- _RECORDED INFORMATION_:
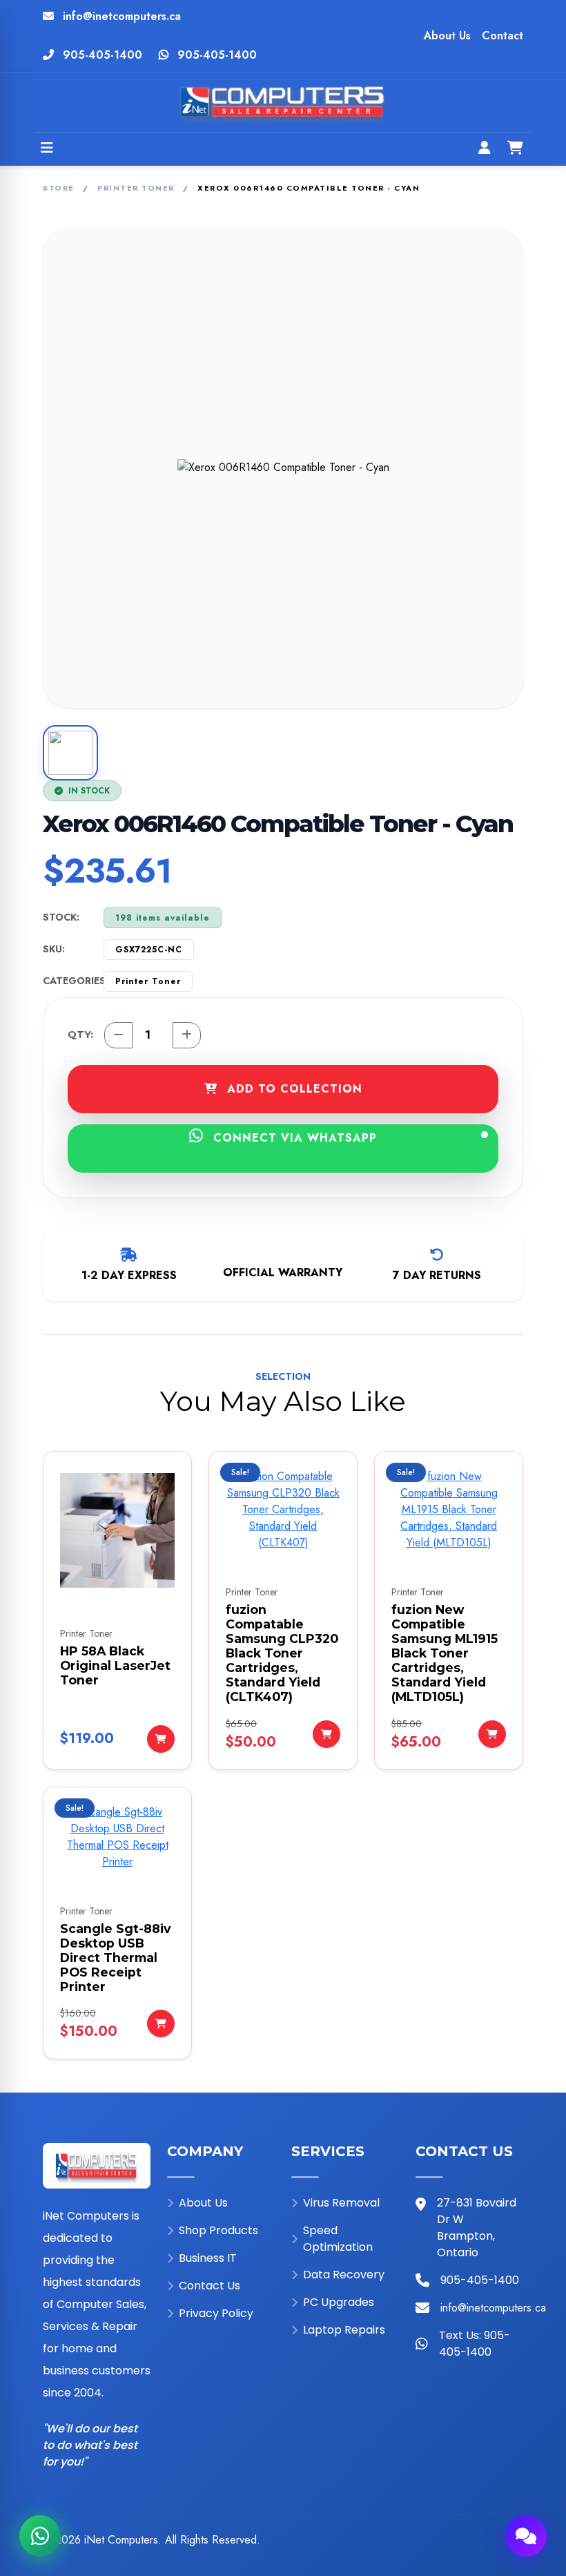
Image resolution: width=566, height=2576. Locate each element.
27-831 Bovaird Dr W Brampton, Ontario (476, 2227)
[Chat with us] (526, 2536)
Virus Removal (341, 2203)
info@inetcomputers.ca (122, 16)
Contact (502, 36)
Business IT (208, 2258)
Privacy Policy (216, 2313)
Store (59, 187)
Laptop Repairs (344, 2330)
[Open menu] (47, 149)
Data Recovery (343, 2274)
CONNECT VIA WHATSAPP (293, 1138)
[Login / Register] (485, 149)
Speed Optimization (338, 2238)
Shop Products (218, 2230)
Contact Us (209, 2286)
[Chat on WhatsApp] (40, 2536)
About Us (447, 36)
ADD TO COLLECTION (292, 1089)
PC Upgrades (338, 2302)
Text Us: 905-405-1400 (474, 2343)
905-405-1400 (102, 55)
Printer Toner (136, 187)
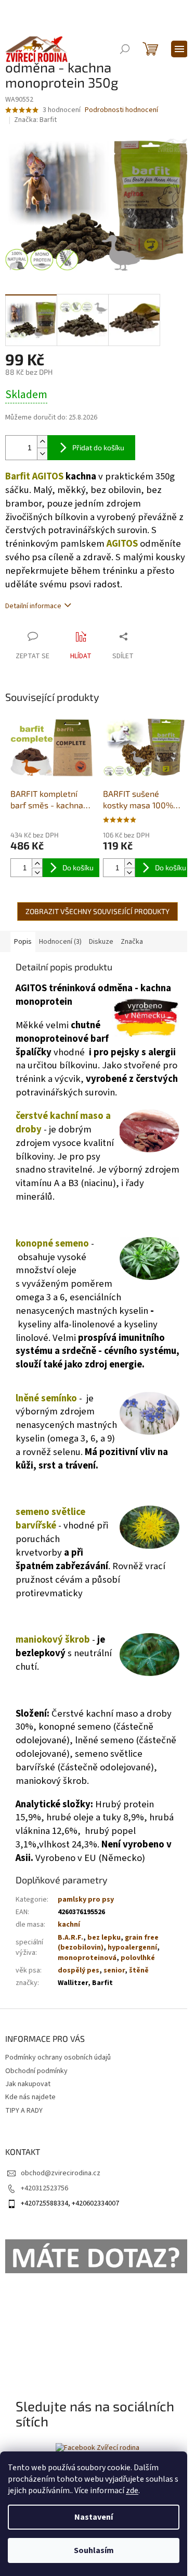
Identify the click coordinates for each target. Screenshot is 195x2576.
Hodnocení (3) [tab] (60, 941)
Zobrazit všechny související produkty (97, 911)
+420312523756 (44, 2188)
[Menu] (179, 49)
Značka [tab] (132, 941)
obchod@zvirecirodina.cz (60, 2173)
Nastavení (93, 2517)
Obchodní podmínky (36, 2071)
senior (114, 1970)
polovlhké (138, 1958)
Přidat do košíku (98, 447)
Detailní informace (33, 606)
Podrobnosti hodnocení (121, 110)
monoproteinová (87, 1958)
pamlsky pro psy (86, 1899)
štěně (139, 1970)
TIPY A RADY (24, 2110)
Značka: (35, 120)
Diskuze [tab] (101, 941)
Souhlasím (94, 2550)
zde (132, 2490)
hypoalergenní (132, 1947)
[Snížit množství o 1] (42, 454)
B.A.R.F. (70, 1937)
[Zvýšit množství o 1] (42, 442)
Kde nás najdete (30, 2097)
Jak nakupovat (27, 2084)
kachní (69, 1924)
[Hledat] (124, 49)
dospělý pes (78, 1970)
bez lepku (104, 1937)
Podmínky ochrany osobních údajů (58, 2057)
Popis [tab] (23, 941)
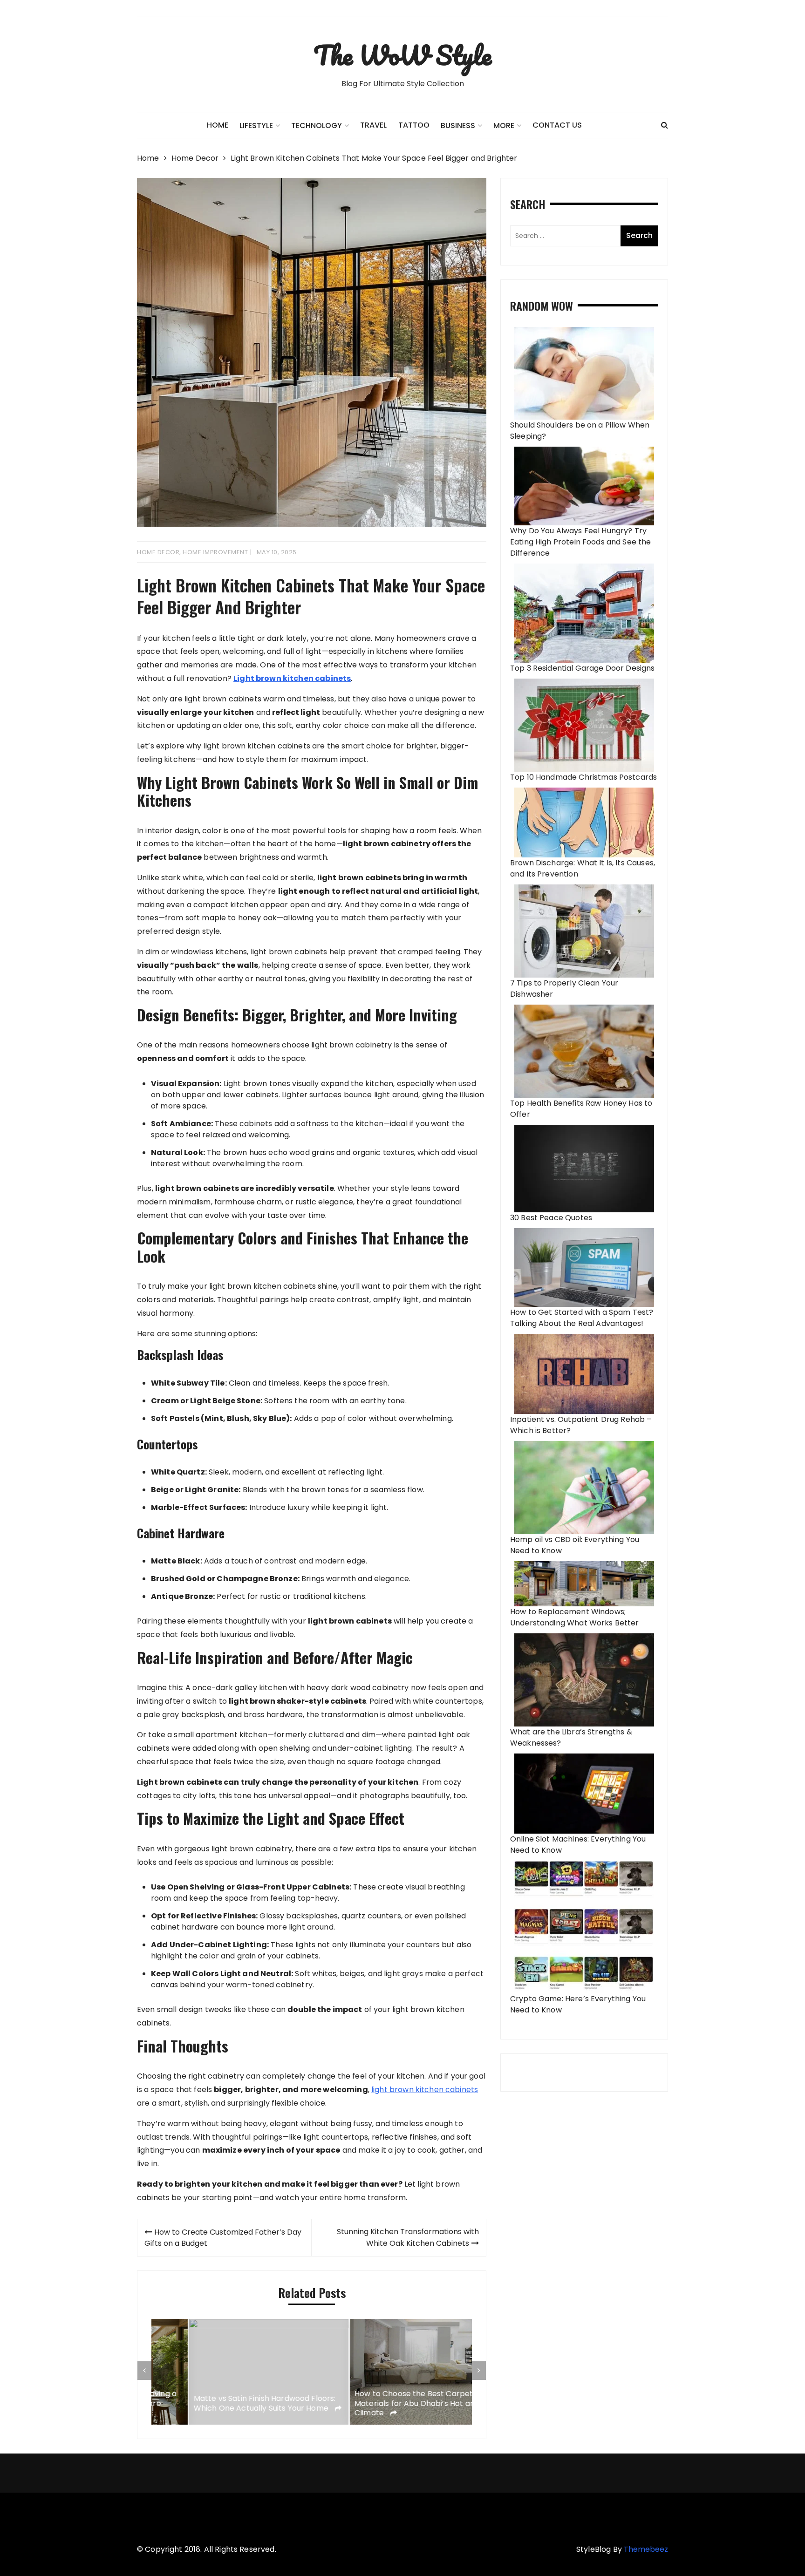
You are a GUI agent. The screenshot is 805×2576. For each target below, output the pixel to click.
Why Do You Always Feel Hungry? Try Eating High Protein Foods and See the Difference (580, 541)
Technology (316, 125)
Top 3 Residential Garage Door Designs (582, 668)
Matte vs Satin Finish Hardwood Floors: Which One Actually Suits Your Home (227, 2403)
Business (458, 125)
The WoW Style (402, 55)
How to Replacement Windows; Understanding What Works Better (574, 1617)
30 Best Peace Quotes (551, 1217)
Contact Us (557, 125)
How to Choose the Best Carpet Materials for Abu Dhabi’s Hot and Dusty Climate (391, 2403)
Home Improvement (215, 552)
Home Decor (158, 552)
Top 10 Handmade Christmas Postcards (583, 777)
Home (217, 125)
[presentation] (144, 2370)
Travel (373, 125)
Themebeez (646, 2549)
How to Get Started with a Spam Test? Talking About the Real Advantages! (581, 1318)
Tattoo (414, 125)
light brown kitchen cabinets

- _AIM OF THE TASK_: The data must be repeated exactly. Any pictures in it are to be left out.

- _WRITTEN RESPONSE_:
Image resolution: width=566, height=2576. Locate each element.
27-831 Bovaird Dr W Brampton, Ontario (476, 2227)
[Chat with us] (526, 2536)
Virus Removal (341, 2203)
info@inetcomputers.ca (122, 16)
Contact (502, 36)
Business IT (208, 2258)
Privacy Policy (216, 2313)
Store (59, 187)
Laptop Repairs (344, 2330)
[Open menu] (47, 149)
Data Recovery (343, 2274)
CONNECT VIA WHATSAPP (293, 1138)
[Login / Register] (485, 149)
Speed Optimization (338, 2238)
Shop Products (218, 2230)
Contact Us (209, 2286)
[Chat on WhatsApp] (40, 2536)
About Us (447, 36)
ADD TO COLLECTION (292, 1089)
PC Upgrades (338, 2302)
Text Us: 905-405-1400 (474, 2343)
905-405-1400 (102, 55)
Printer Toner (136, 187)
Identify the click coordinates for each target. Screenshot is 195x2576.
Hodnocení (3) [tab] (60, 941)
Zobrazit všechny související produkty (97, 911)
+420312523756 (44, 2188)
[Menu] (179, 49)
Značka [tab] (132, 941)
obchod@zvirecirodina.cz (60, 2173)
Nastavení (93, 2517)
Obchodní podmínky (36, 2071)
senior (114, 1970)
polovlhké (138, 1958)
Přidat do košíku (98, 447)
Detailní informace (33, 606)
Podrobnosti hodnocení (121, 110)
monoproteinová (87, 1958)
pamlsky pro psy (86, 1899)
štěně (139, 1970)
TIPY A RADY (24, 2110)
Značka: (35, 120)
Diskuze [tab] (101, 941)
Souhlasím (94, 2550)
zde (132, 2490)
hypoalergenní (132, 1947)
[Snížit množství o 1] (42, 454)
B.A.R.F. (70, 1937)
[Zvýšit množství o 1] (42, 442)
Kde nás najdete (30, 2097)
Jak nakupovat (27, 2084)
kachní (69, 1924)
[Hledat] (124, 49)
dospělý pes (78, 1970)
bez lepku (104, 1937)
Podmínky ochrany osobních údajů (58, 2057)
Popis [tab] (23, 941)
You are a GUI agent. The screenshot is 805×2576. For each target below, output the pixel to click.
Why Do You Always Feel Hungry? Try Eating High Protein Foods and See the Difference (580, 541)
Technology (316, 125)
Top 3 Residential Garage Door Designs (582, 668)
Matte vs Satin Finish Hardwood Floors: Which One Actually Suits Your Home (227, 2403)
Business (458, 125)
The WoW Style (402, 55)
How to Replacement Windows; Understanding What Works Better (574, 1617)
30 Best Peace Quotes (551, 1217)
Contact Us (557, 125)
How to Choose the Best Carpet Materials for Abu Dhabi’s Hot and Dusty Climate (391, 2403)
Home Improvement (215, 552)
Home Decor (158, 552)
Top 10 Handmade Christmas Postcards (583, 777)
Home (217, 125)
[presentation] (144, 2370)
Travel (373, 125)
Themebeez (646, 2549)
How to Get Started with a Spam Test? Talking About the Real Advantages! (581, 1318)
Tattoo (414, 125)
light brown kitchen cabinets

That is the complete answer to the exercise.